I recorded this interview with the University of Pennsylvania’s Adolph Reed just about a year ago, while the Dow was still cheerfully flirting with 14,000, and it originally ran on How The University Works on January 17th of this year. The sound isn’t great--I hadn’t figured out the importance of a lapel mike. But the ideas are making more sense than ever.
Reed proposes that we pay the tuition of all students at public colleges and universities in the U.S.
“The laughable thing about it,” he said, “is that it is so cheap, so unbelievably cheap.
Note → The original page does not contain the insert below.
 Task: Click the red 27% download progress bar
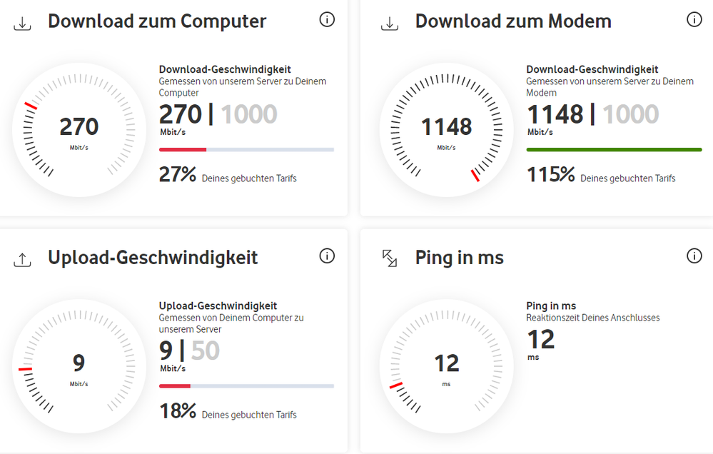183,150
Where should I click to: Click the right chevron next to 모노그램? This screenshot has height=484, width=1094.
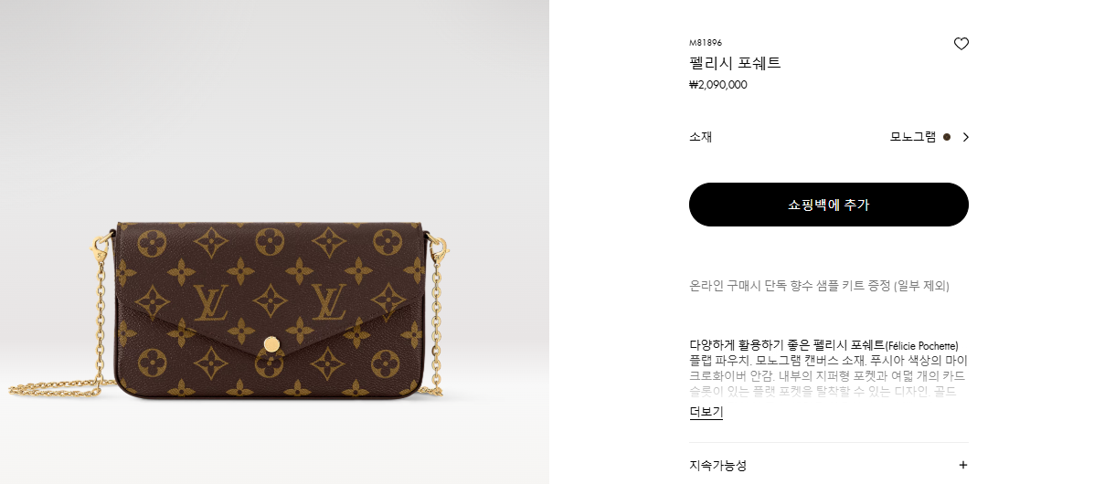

It’s the kind of sum, I hate to say it, that Congress passes out as a tip in corporate welfare.”
As if he were channeling the bailout he continued, “It’s like, ‘Here’s $900 billion--and take another $40 billion for the cab ride home.’”
While you might think austerity is an appropriate response to three decades of bungling, it’s probably time to break the “quality management” pattern of austerity with the aim of accumulating money pots that our executive class then spends freely. This has been public policy as economic feudalism, primitive accumulation: drain the serfs so that the aristocrats can buy baubles for their paramours.
Robert Reich argues persuasively that we’ll need to spend our way out of this crapstorm.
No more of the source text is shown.